For the first time in over two decades, there are now alarming reports of growing gaps in the world. The one percent target should therefore, contrary to where the Moderates believe, remain. Development cooperation must focus more on global justice and lead to human security and disarmament and reduce gaps between North and South, according to the Foreign Affairs Committee for the Feminist Initiative.
Sweden's 'development aid policy' emerged during the 1960s and since the mid-1970s, development aid or development cooperation has been about one percent of Sweden's gross domestic product, GDP. It is an internationally high level and has been an important symbol of Sweden's credibility in international cooperation. The overall goal of poverty reduction has been supplemented by the fact that development assistance should also be directed at people living in oppression. Humanitarian motives have been strengthened, including the struggle for universal rights such as democracy, human rights and gender equality. "Assistance on recipient terms" and multilateralism have been guiding principles.
But now the Moderates are coming out with the proposal to reduce development assistance in a first phase by 30 percent, just over 15 billion. According to moderate Member of Parliament Elisabeth Svantesson, the cut is justified by the fact that economic pressure on poor countries is what most effectively takes people out of poverty, a typical neoliberal starting point a la Milton Friedman who effectively scales away all humanism from development cooperation.
According to Elisabeth Svantesson, the Moderates' starting point is that economic growth takes people out of poverty, a statement that is problematic because she, like other countries in the global Nordic region, considers herself to have interpretive precedence over what "development" is. The moderates believe that the one percent target makes development aid jerky and complicates long-term planning. For budgeting for the Swedish defense, however, they argue for the exact opposite, where they instead want to increase the allocation to 2 percent of GDP. Financing of the Swedish military defense is done in several ways at the expense of poor countries. How the Moderates' proposal for a clear "growth agenda" in developing countries is to be implemented is unclear, but we guess that it is a matter of confidence that private business investment in developing countries will spread prosperity and wealth not only in the global north but also in the global south.
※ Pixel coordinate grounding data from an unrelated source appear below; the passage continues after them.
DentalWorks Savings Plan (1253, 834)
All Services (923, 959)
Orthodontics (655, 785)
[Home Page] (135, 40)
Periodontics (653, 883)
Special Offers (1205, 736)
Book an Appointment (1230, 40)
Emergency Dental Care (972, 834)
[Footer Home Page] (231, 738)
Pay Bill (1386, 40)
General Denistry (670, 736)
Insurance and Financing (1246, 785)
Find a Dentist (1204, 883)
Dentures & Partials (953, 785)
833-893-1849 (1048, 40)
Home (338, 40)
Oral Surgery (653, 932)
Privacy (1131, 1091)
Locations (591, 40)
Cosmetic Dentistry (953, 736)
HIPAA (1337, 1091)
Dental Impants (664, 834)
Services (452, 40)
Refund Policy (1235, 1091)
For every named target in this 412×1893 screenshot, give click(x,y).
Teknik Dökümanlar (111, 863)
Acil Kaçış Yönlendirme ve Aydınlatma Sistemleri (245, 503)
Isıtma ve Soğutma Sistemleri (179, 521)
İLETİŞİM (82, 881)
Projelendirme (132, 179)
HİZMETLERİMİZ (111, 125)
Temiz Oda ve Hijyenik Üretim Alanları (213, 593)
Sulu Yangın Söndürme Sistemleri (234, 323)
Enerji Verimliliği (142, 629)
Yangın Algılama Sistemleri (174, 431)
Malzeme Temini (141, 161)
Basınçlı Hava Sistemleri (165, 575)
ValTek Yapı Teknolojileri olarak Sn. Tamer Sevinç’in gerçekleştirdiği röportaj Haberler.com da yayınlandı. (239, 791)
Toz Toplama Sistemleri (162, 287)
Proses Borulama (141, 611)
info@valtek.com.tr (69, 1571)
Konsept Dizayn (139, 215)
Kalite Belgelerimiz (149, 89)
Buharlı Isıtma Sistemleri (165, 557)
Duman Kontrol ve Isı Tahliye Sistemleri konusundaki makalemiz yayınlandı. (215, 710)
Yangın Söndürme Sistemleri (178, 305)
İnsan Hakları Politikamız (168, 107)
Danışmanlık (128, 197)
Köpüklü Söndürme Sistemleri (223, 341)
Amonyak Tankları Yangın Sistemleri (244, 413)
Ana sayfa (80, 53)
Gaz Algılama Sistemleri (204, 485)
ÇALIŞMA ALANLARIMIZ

Feminist initiative thinks that Sweden should go the opposite way to the one the Moderates stake out. Instead, we want Sweden to strengthen its efforts in Swedish development cooperation.
Civil society's platform Concord has previously praised Sweden's development cooperation and dedication to the one percent goal. But they think, like the Feminist Initiative, that work needs to focus more on global justice. Development cooperation must lead to a reduction in the North-South divide, human security and disarmament. In Sweden's current "aid work", there are many inherent contradictions. In relation to these criteria, we strongly criticize, among other things, the fact that Sweden has regularly allocated development assistance funds to national expenditure on refugee reception since the mid-1990s. This is practice according to the OECD's Development Committee DAC, but in our opinion deeply immoral. It is a dark spot in Swedish development aid history in a similar way as Swedish arms exports are a major burden for the so-called feminist foreign policy. The OECD has praised Sweden for playing a leading role in north-south cooperation, but the UN has criticized Sweden for arms exports. Sweden's policy to contribute to achieving the global goals for sustainable development, Agenda 2030, also suffers from inherent contradictions and is severely lame.
In times of crisis, such as the environmental crisis and the corona pandemic, it is particularly relevant to be reminded of the importance of geopolitics and the colonial heritage of the industrialized world. For the first time in over two decades, there are now alarming reports of growing gaps in the world. UNDP notes that by 2021, 265 million people are at risk of acute food insecurity and another 100 million people will live in extreme poverty. At the turn of the year, the UN warned that 235 million people will need emergency support next year in the wake of the corona pandemic. According to the Human Development Index 2020, economic growth in the world has at the same time put so much pressure on the environment that it will limit development opportunities in the future. In 2020, in the shadow of the pandemic, we have also seen how violence against women has increased and that democracy and women's rights are weakening in several countries.
The Feminist Initiative believes that feminist international solidarity cooperation should focus on social justice based on the principles of human rights, and be based on a rights perspective. We therefore ask the question - where has "the political" in development cooperation gone? Has program and project bureaucracy taken over Swedish development aid and security policy so that value issues and solidarity have fallen into the background?